9.19.08

From Azrou, Morocco; I’m sitting on the rooftop dressed in white. Seems appropriate with the breeze of the evening, the quiet streets, the bold, worn tiles and cushioned banquettes. Can’t claim to be clean, necessarily, but I hesitate to wash the day away, for fear that I may forget new Tamazight words from the day’s lessons. Today we’ve begun to prepare for our visit to the rural villages of the Middle Atlas Mountains to continue our training. For two weeks, starting on Sunday, I’ll be with five other trainees in rural Morocco, learning an obscure Berber dialect called Tamazight. The l’auberge is all a flutter with speculations of what life will be in these new sites and who our host families will be. Language training is going alright, but we have so far to go, and no real method to our learning at this point. We have only to stay positive and allow the future to come. This is not a first choice for many of us who much more often take matters into our own hands. Good for us. Maybe we’ll learn something.

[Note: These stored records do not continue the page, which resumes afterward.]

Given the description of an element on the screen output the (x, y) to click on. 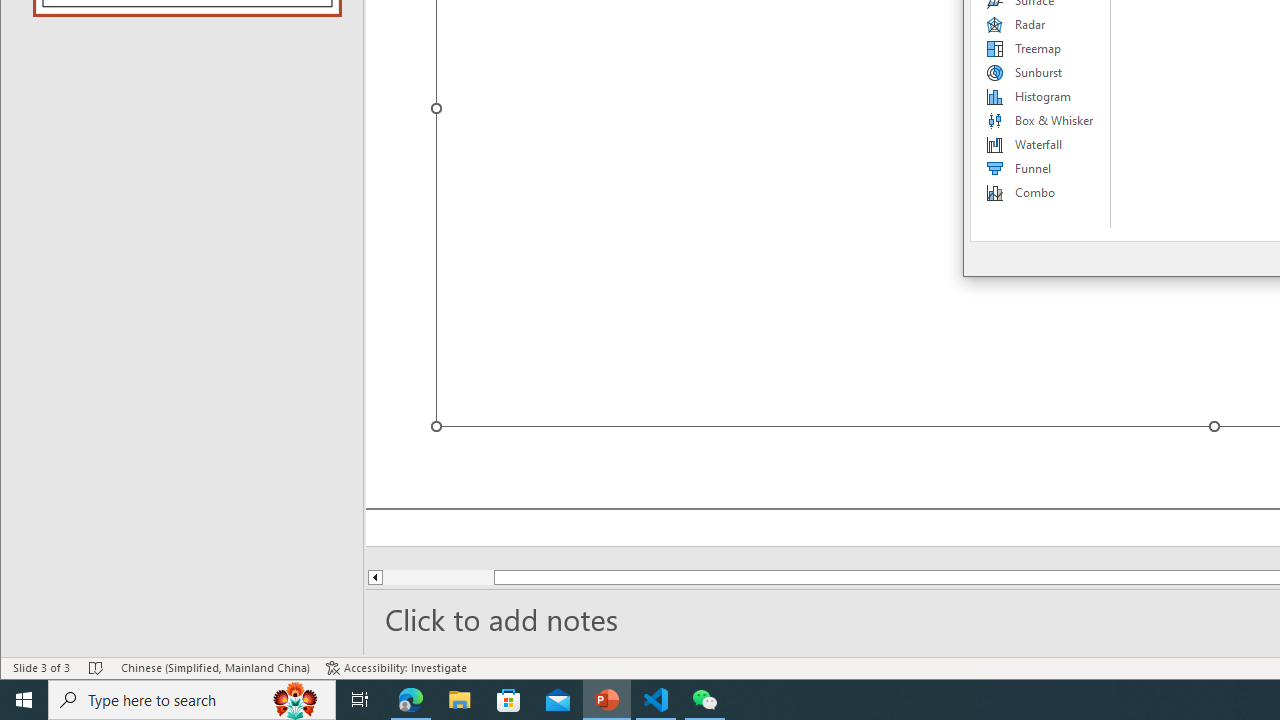
Type here to search (191, 699)
Funnel (1041, 168)
Combo (1041, 192)
Search highlights icon opens search home window (295, 699)
Treemap (1041, 48)
Task View (359, 699)
Microsoft Edge - 1 running window (411, 699)
PowerPoint - 1 running window (607, 699)
WeChat - 1 running window (704, 699)
Radar (1041, 24)
Sunburst (1041, 72)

My roommates are brushing their teeth, and the dogs are barking outside; it must be time to get to bed. We’ll start with language first thing in the morning, so I need to get my sleep. So far things are going well. Everything is too new to have time to miss everyone back home yet, and I figure there will be plenty of time for that later on. For now, I’m loving this chance to practice just being here, learning, and sharing this experience with these new people. I feel the threads beginning to connect us together, and trust that we are going to rely on one another in the years to come.